Choć po polskich biathlonistkach nie spodziewaliśmy się medali tak bardzo, jak w przypadku skoczków, to jednak wielu kibiców liczyło, że któraś z naszych pań będzie w stanie sprawić niespodziankę i stanąć na podium. I trzeba przyznać, że podczas czwartkowej rywalizacji na 15 kilometrów było do tego całkiem blisko. Początkowo najbardziej emocjonowaliśmy się występem Weroniki Nowakowskiej, która może nie biegła w tempie najlepszych zawodniczek, ale strzelała bezbłędnie. Po trzeciej wizycie na strzelnicy ruszyła na trasę jako liderka, ale później została wyprzedzona przez kilka rywalek. A na domiar złego w ostatnim strzelaniu zaliczyła dwa pudła i ostatecznie zajęła dwudzieste pierwsze miejsce.
Dużo lepiej wypadła Monika Hojnisz, która rywalizację ukończyła jako najlepsza z Polek.
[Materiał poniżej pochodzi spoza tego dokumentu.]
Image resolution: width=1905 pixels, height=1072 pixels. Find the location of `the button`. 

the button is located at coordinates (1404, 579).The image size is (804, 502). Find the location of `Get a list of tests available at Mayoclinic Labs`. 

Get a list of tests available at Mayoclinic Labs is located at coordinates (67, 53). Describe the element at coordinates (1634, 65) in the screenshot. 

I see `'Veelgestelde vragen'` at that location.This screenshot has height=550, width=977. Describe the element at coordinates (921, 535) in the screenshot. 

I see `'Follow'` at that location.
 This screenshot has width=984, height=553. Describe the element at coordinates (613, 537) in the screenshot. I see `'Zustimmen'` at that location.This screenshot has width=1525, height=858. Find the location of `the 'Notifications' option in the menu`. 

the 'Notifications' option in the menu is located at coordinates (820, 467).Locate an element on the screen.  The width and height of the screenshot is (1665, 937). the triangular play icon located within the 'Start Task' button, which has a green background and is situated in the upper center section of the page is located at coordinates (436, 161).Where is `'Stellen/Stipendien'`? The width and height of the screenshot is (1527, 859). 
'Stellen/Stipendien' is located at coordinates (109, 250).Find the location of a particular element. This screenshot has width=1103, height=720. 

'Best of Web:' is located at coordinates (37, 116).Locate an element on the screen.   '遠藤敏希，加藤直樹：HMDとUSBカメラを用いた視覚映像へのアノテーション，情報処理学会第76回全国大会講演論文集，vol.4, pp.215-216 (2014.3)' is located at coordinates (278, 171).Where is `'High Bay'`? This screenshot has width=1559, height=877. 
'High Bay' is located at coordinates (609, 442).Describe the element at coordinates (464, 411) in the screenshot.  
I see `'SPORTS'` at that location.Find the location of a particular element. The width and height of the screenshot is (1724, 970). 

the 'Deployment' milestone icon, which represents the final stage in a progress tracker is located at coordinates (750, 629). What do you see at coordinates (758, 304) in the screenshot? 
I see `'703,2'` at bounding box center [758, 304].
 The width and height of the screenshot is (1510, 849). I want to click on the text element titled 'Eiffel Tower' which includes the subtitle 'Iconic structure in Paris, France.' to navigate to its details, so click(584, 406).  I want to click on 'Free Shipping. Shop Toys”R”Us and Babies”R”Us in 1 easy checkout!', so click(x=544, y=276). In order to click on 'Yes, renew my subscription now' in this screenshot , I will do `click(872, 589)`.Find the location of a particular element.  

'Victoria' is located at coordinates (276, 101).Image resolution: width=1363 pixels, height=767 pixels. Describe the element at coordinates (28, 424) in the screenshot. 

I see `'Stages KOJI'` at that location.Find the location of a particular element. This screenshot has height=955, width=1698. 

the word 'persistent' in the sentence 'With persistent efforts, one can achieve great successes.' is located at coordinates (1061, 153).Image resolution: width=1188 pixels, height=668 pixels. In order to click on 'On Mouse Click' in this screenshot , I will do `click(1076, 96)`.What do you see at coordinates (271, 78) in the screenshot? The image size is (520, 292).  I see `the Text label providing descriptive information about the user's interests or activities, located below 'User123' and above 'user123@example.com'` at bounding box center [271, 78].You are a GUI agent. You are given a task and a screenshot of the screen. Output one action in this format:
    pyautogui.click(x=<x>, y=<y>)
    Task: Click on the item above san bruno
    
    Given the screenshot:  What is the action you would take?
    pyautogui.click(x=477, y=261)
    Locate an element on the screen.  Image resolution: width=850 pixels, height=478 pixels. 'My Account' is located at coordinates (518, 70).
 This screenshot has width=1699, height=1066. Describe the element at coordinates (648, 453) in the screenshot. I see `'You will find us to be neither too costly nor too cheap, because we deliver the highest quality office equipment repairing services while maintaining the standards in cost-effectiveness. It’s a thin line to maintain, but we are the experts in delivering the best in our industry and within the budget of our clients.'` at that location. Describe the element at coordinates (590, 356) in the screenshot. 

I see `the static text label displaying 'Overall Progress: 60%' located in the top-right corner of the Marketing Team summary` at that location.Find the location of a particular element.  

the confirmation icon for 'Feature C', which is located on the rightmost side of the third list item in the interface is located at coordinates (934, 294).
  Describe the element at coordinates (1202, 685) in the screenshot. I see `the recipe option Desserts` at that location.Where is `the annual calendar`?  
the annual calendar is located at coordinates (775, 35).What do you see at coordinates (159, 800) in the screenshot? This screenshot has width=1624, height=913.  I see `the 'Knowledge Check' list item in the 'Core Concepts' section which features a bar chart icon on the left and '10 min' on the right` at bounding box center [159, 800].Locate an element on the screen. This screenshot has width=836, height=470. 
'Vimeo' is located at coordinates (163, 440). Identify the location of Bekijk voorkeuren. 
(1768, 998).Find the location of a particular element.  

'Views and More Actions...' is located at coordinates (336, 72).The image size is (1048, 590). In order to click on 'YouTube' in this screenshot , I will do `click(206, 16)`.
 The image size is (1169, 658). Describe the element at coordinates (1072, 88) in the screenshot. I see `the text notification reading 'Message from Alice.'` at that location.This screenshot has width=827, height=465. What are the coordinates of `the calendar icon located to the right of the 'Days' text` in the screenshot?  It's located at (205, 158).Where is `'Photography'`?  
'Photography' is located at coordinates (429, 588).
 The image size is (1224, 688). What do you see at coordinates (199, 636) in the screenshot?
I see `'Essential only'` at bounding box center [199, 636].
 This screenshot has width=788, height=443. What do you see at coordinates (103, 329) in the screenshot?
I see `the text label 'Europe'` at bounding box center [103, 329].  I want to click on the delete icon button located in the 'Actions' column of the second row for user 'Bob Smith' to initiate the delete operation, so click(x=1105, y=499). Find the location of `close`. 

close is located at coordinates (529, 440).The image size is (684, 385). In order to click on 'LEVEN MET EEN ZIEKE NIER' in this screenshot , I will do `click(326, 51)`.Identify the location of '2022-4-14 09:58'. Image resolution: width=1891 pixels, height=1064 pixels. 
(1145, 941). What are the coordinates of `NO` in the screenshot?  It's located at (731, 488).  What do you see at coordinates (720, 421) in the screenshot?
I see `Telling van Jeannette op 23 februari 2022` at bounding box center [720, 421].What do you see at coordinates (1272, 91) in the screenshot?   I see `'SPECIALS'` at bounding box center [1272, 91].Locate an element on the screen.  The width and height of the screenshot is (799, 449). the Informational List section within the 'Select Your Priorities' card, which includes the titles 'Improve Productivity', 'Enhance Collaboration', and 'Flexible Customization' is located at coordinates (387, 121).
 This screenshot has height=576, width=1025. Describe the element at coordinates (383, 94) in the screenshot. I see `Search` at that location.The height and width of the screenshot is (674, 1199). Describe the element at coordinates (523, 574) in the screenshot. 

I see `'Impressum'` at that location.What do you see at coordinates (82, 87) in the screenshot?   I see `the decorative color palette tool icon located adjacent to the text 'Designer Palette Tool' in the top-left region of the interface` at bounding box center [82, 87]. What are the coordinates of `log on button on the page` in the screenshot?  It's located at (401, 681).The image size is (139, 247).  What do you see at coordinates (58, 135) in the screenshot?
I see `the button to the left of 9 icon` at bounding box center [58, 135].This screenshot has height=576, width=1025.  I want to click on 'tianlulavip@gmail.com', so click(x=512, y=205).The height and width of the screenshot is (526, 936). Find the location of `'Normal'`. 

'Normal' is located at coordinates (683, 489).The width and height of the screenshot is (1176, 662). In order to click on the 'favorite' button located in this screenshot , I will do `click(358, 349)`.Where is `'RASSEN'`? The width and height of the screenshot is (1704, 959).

W całym wyścigu miała tylko jedno pudło i z ostatniej wizyty na strzelnicy wybiegła jako czwarta zawodniczka. Niestety nie było większych szans na medal, bo do trzeciej zawodniczki traciła ponad trzydzieści sekund, a tuż za nią ruszyły też też dużo lepiej biegające rywalki, jak chociażby Laura Dahlmeier. Ostatecznie Polka ukończyła zawody na szóstej pozycji, ale i tak może się cieszyć, bo przed czterema laty podczas biegu indywidualnego w Soczi zajęła dwunastą lokatę. Teraz więc znacznie poprawiła swoje miejsce.
Złotą medalistką została Szwedka Hanna Oeberg, która wyprzedziła Słowaczkę Anastasię Kuzminę i wspomnianą już Niemkę Dahlmeier, która wywalczyła już swój trzeci krążek w Pjongczangu. Wcześniej dwa razy stawała na najwyższym stopniu podium. Jeśli chodzi o pozostałe Polki, to niestety ich występ pozostawiał wiele do życzenia. Krystyna Guzik była pięćdziesiąta druga, a Magdalena Gwizdoń bardzo daleko, bo dopiero na osiemdziesiątej trzeciej pozycji...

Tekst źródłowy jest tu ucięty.